Friday, July 15, 2011

Wisdom Is Mystery

At the end of Another Year, a Mike Leigh movie that came out last year but I just stumbled across this week, there's a moment of pure and devastating melancholy:  Mary (played by Lesley Manville), a working-class friend of a complacent and cozy middle-class couple Tom and Gerri (played by Jim Broadbent and Ruth Steen), is sitting at the couple's dinner table, staring off into space while the rest of the table, including Tom and Jerry and their son and his new girlfriend, chat.  "Chat" in this case is a listing of all the travels they have done, all the greatnesses they have accomplished.  Leigh's camera slowly pans around the table, the chitchat filling the air like confetti, and when Mary finally comes into focus her face enters your consciousness like something primordial, something so real you automatically flinch.  At this moment she is either at the beginning or the end of a downward spiral.  The movie dramatizes her confusion and desperation in a one-year arc in which she grows more and more dependent on Tom and Gerri's upper-middle-class comforts. 

Another Year, although it focuses on the lives of  a jovial social-worker and her geologist husband, is really a character study of someone who is lost without a lot of hope of ever finding out why.  Manville inhabits Mary body and spirit:  she uses a language of stutters and gestures to show us how eager Mary is to break free from her habit of loneliness and desperation, and yet she can only stir herself up into a frenzy that finds no release.  Manville is masterful in the movie.  Her acting is all in, and yet Mary is not an overacted stereotype.  She's a living breathing poem of what can go wrong in your life if you're not very very careful.

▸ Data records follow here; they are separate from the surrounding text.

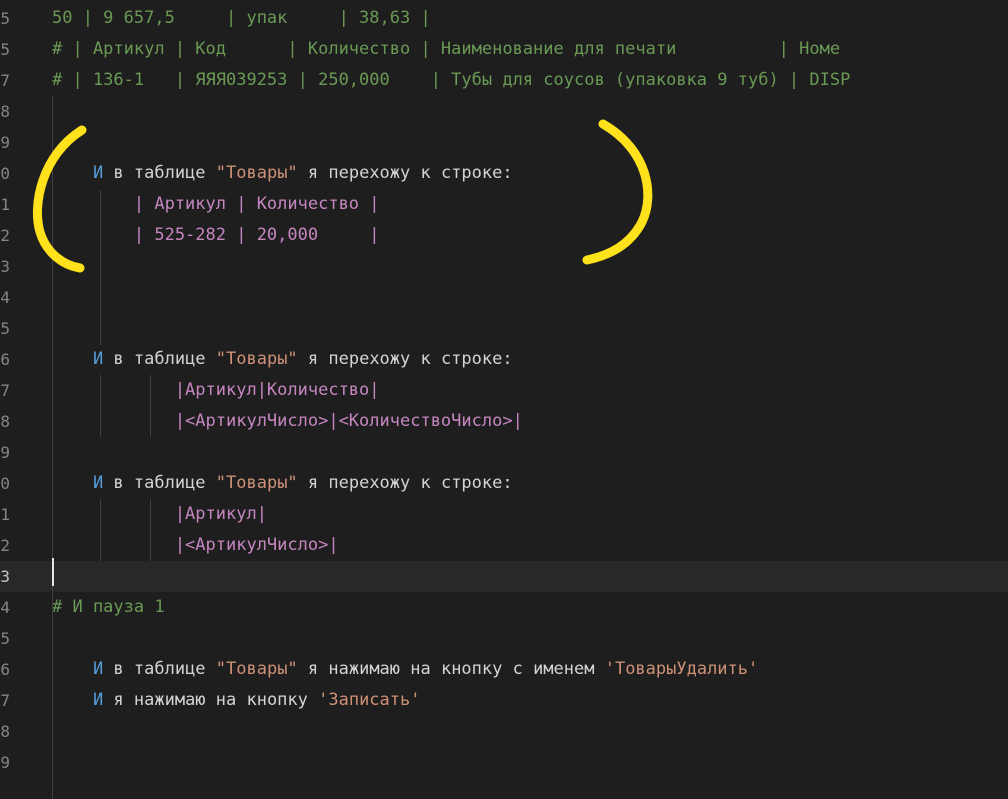 The width and height of the screenshot is (1008, 799). What do you see at coordinates (618, 192) in the screenshot?
I see `right-bracket-mark` at bounding box center [618, 192].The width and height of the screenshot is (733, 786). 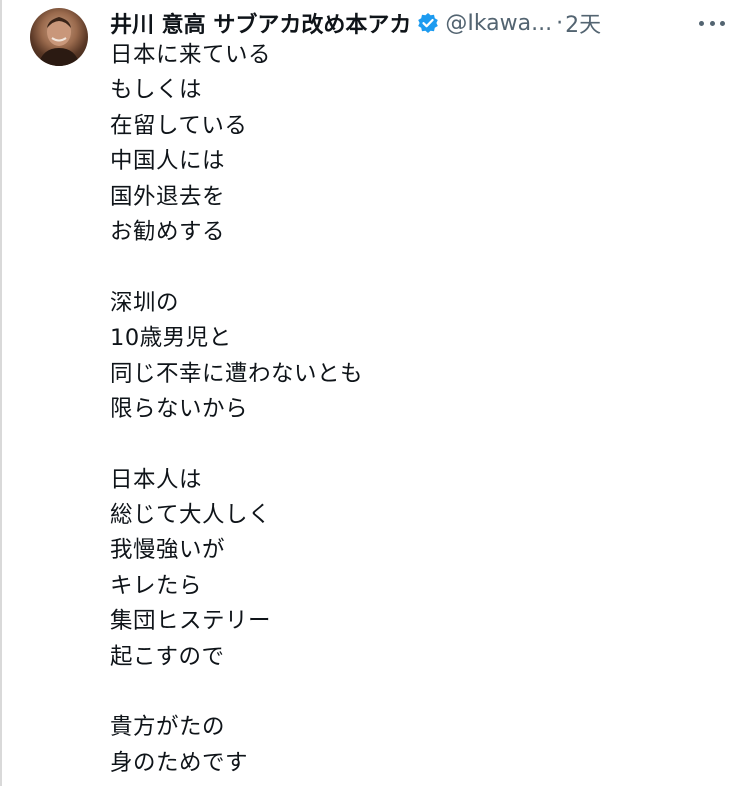 I want to click on tweet-line: もしくは, so click(x=156, y=90).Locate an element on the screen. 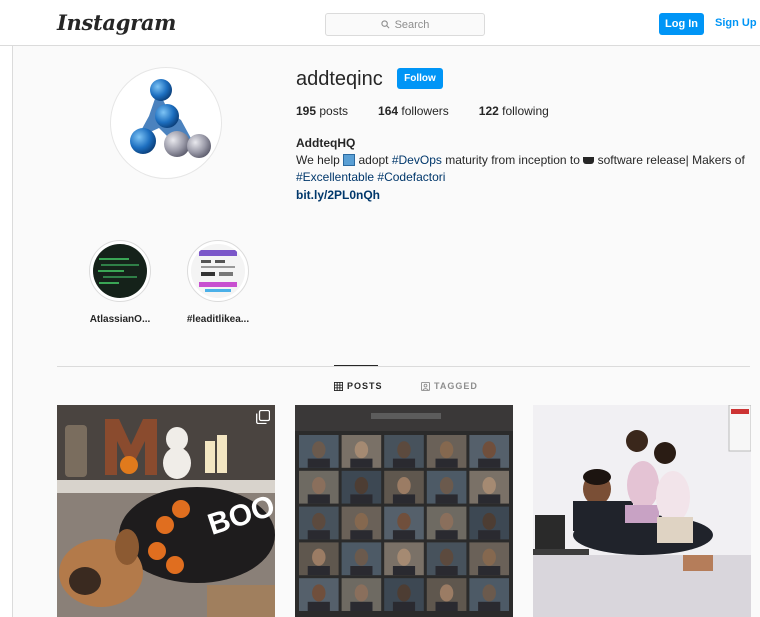  following-label: following is located at coordinates (524, 111).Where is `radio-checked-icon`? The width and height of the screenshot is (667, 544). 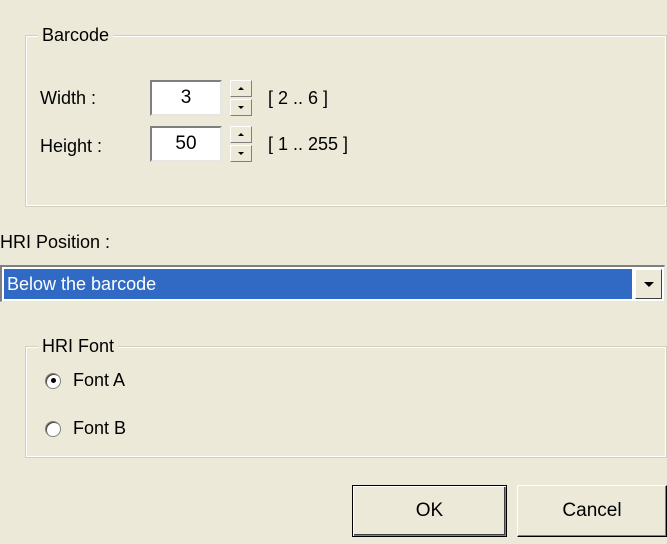
radio-checked-icon is located at coordinates (53, 380).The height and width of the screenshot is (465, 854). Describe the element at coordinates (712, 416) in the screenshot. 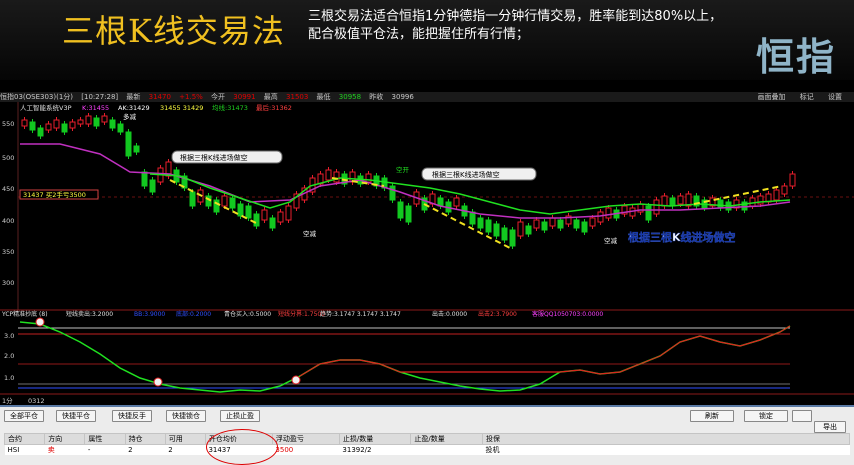

I see `refresh-button: 刷新` at that location.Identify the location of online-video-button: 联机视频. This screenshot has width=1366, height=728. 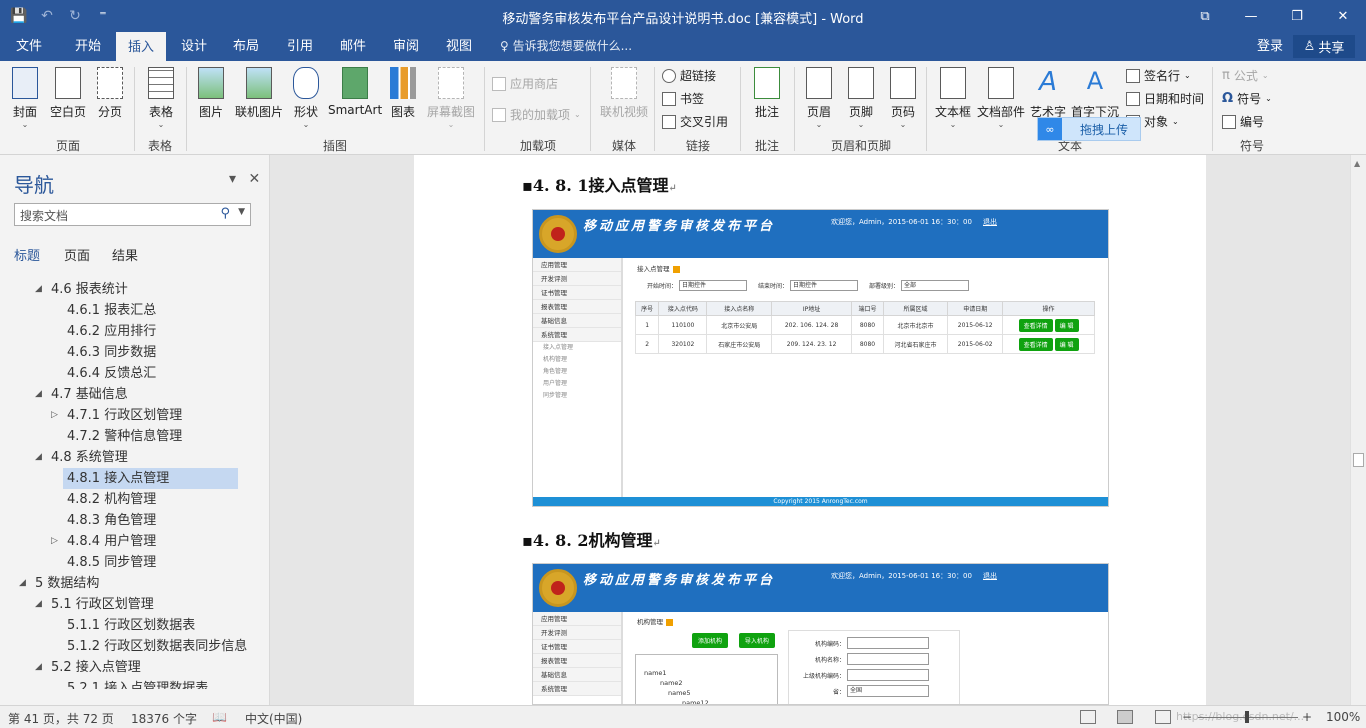
(624, 94). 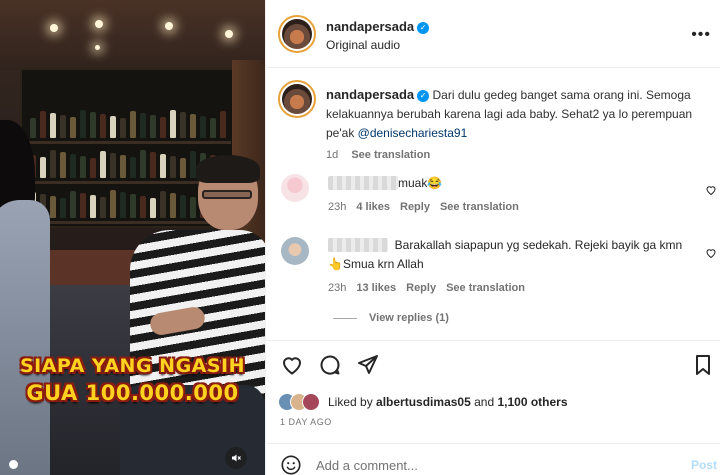 What do you see at coordinates (330, 365) in the screenshot?
I see `comment-icon` at bounding box center [330, 365].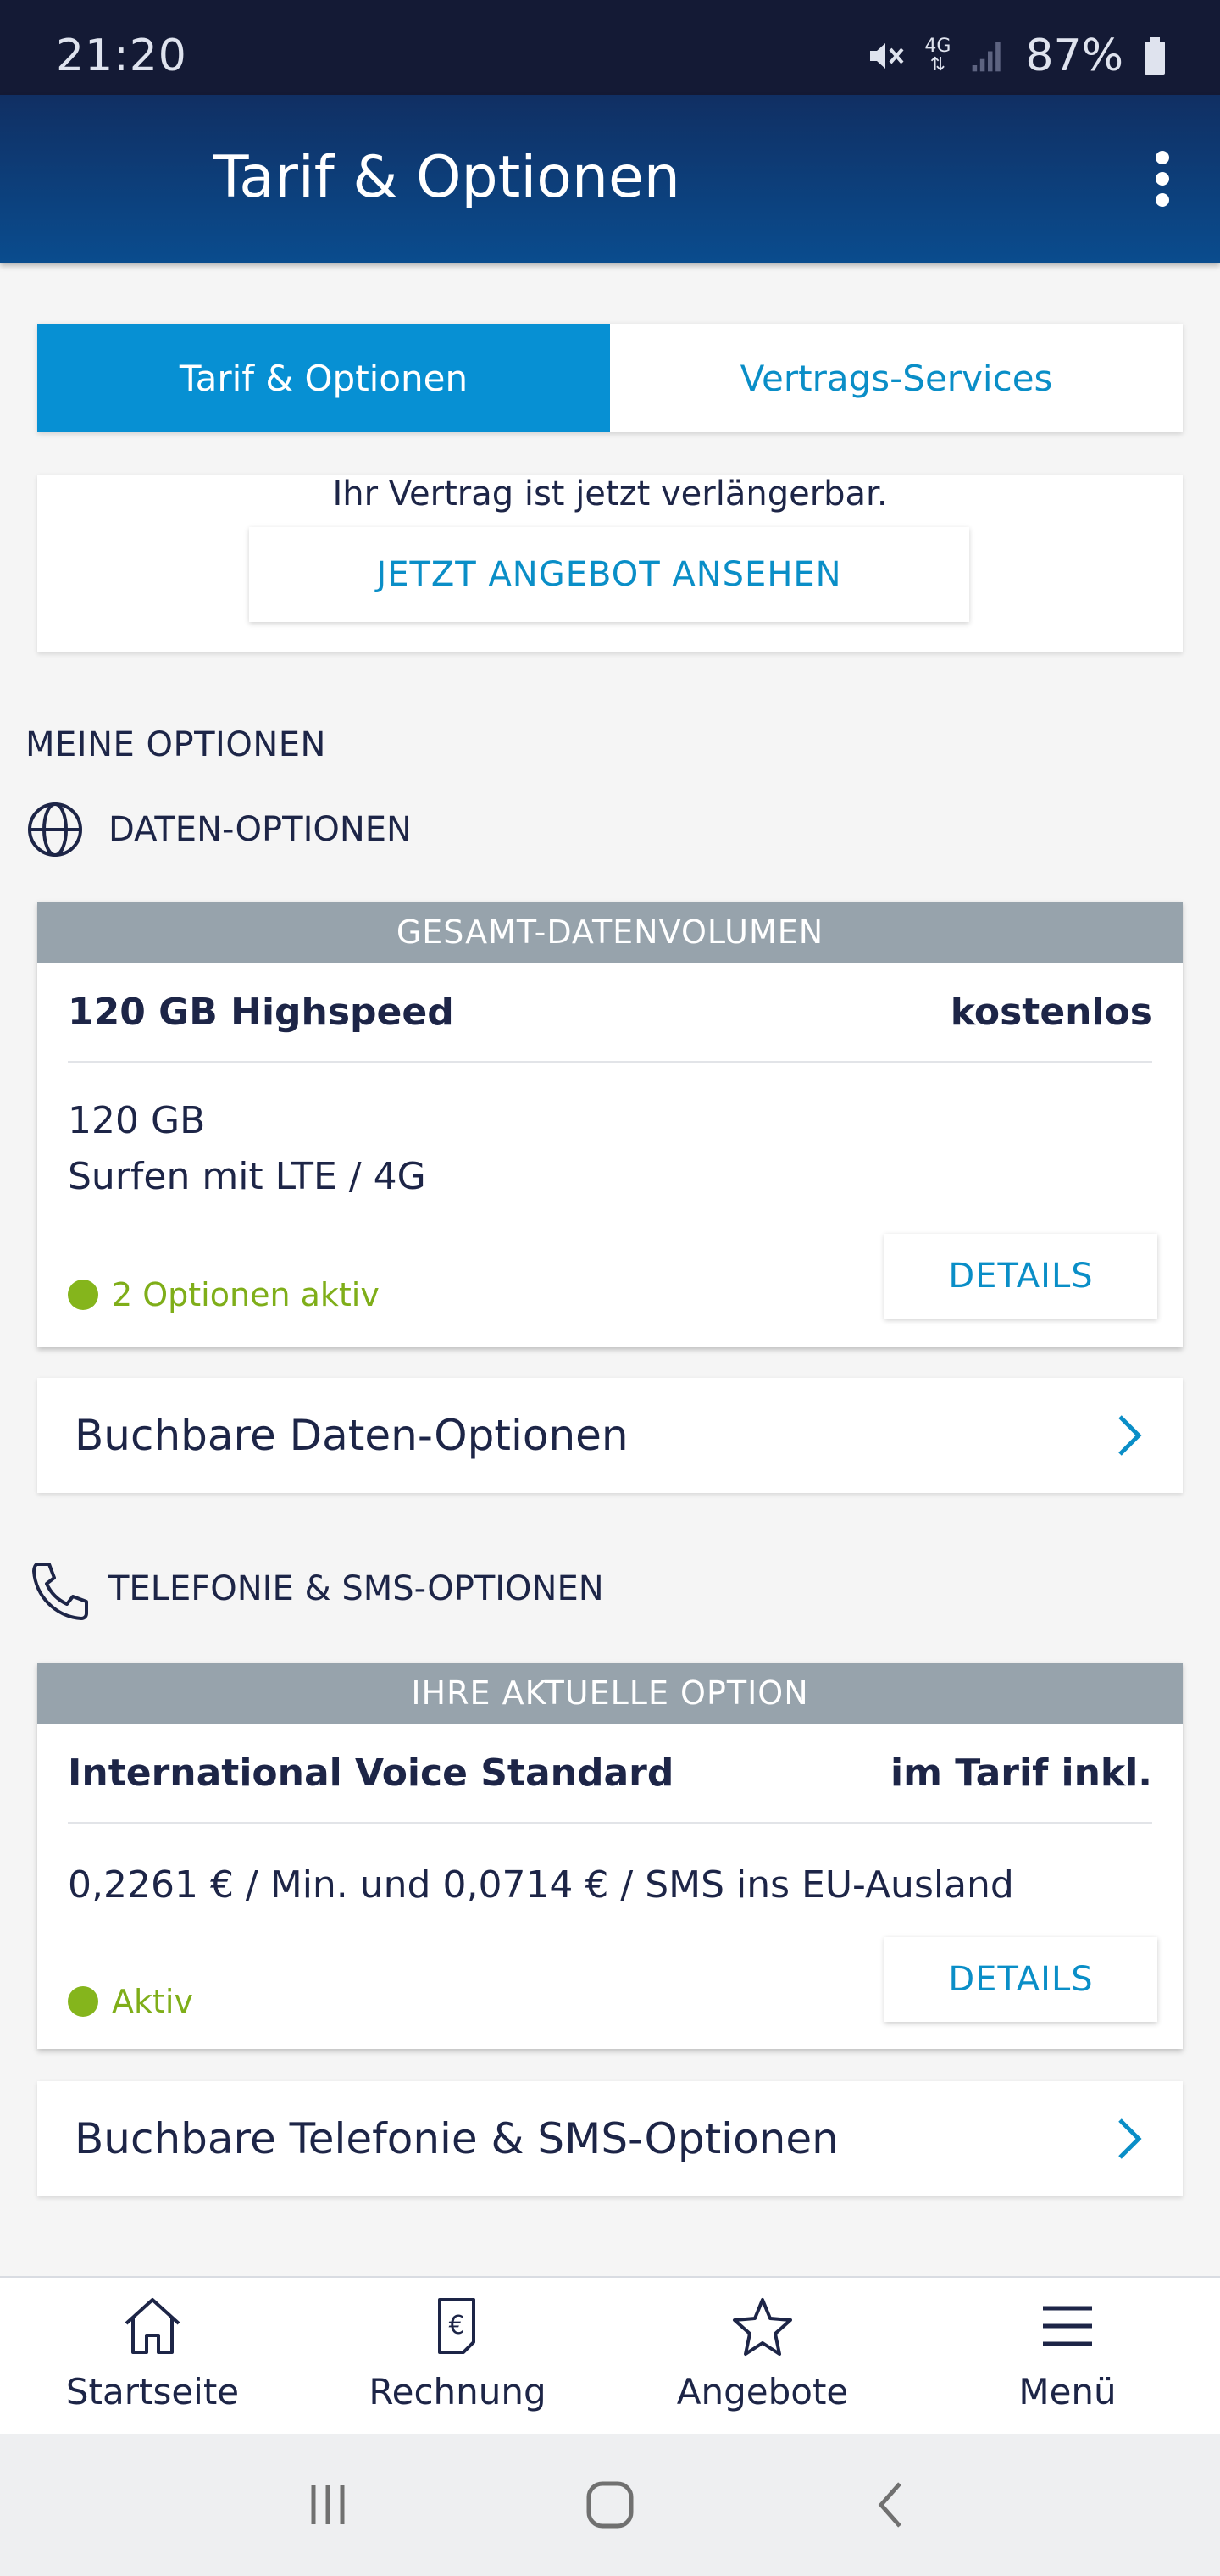  I want to click on bottom-navigation: Startseite € Rechnung Angebote Menü, so click(610, 2355).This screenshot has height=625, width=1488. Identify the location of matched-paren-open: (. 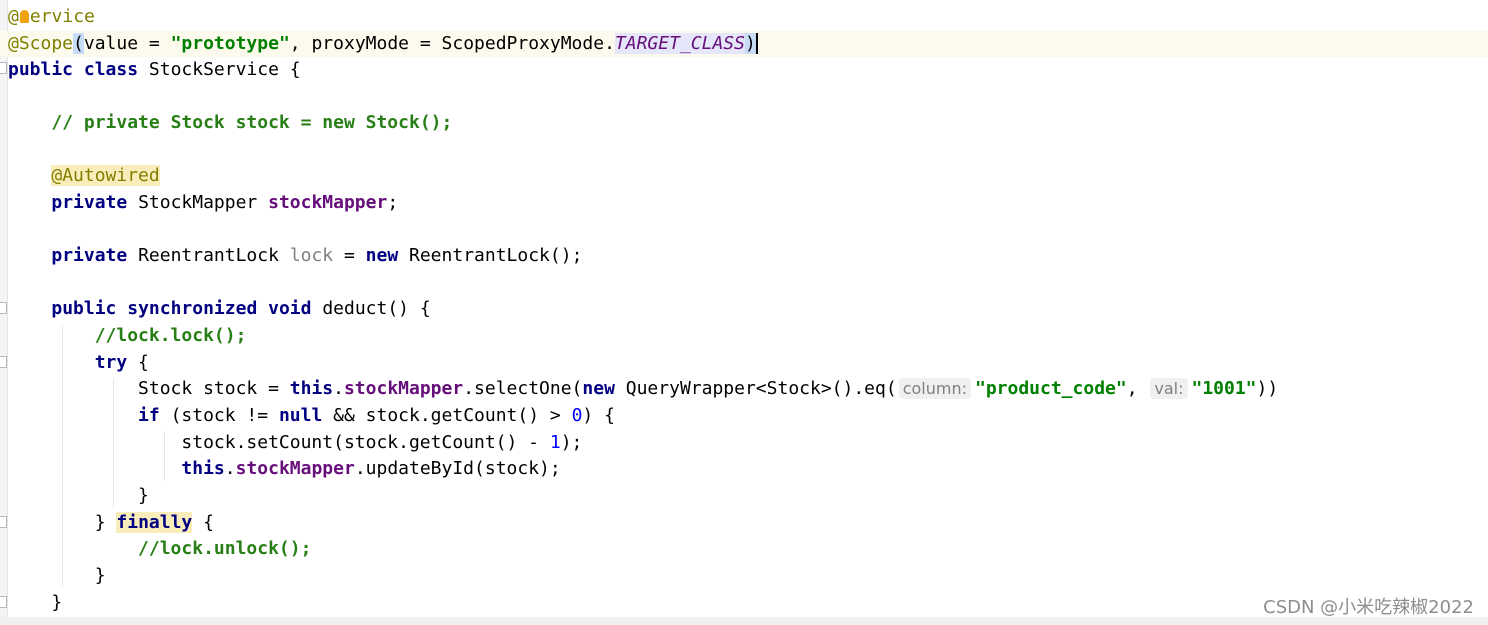
(78, 44).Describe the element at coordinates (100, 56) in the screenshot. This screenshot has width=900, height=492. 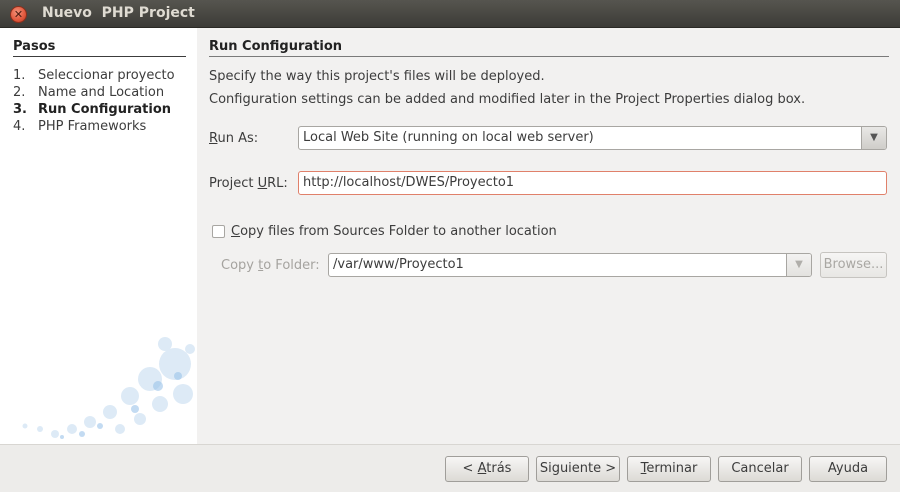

"Very very careful" is the best description of Tom and Gerri.  As played by Steen and Broadbent, they are a lovely, loving couple whose security and self-satisfaction is assured:  they garden together, he cooks her gourmet dinners while she talks about her social-worker woes.  Mary's desperation finds shelter in their suburban oasis, but eventually the two tire of her, and at the end  their carefulness somehow becomes Mary's doom.  Mary's need to insert herself into their perfection damns her to being ex-communicated.  Her only solace is downing a bottle of white win to soften the blow of her own mistakes.

This is a movie about social class without overtly choosing sides.  You understand the creature comforts and condescension involved in the lives of Tom and Gerri.  They are fine, upstanding citizens after all.  You also understand Mary's need to be a part of their upstandingness, as well as her unspoken hurt and anger that she is not truly "one of them."  Gerri and Mary work together at a hospital.  Mary processes paperwork, and Gerri, as a counselor, creates it.  Their connection is found at work, and as they carry that connection outside class enters into their relationship without being spoken:  it's just in the way they deal with one another -- in the way Jerri seems to completely understand Mary will never change, and in the way Mary seems to completely understand she needs help to break away from her self-imposed crises. 

But guess what?  The help's not free.

Toward the end, Mary confesses to Gerri that she needs to talk to someone seriously about her life.  Gerri lets her know she can refer to a professional.

"No," Mary says.  "I need to talk to you."

Gerri lets her know that she does not think this wise.  It wasn't a friendship they had after all, it seems:  Mary seems to have been a kind of charity case for Gerri, an adopted, working-class "friend."  As soon as Mary starts getting on her nerves, Gerri offers professional intervention as a way out for both of them.

Another Year lets us in on secrets about class and humanity most movies steer to miss:  wisdom to Gerri is a referral to a professional counselor who will use canned questions and forms to "see what the matter is."  Wisdom to Mary is something mysterious -- something far beyond her reach.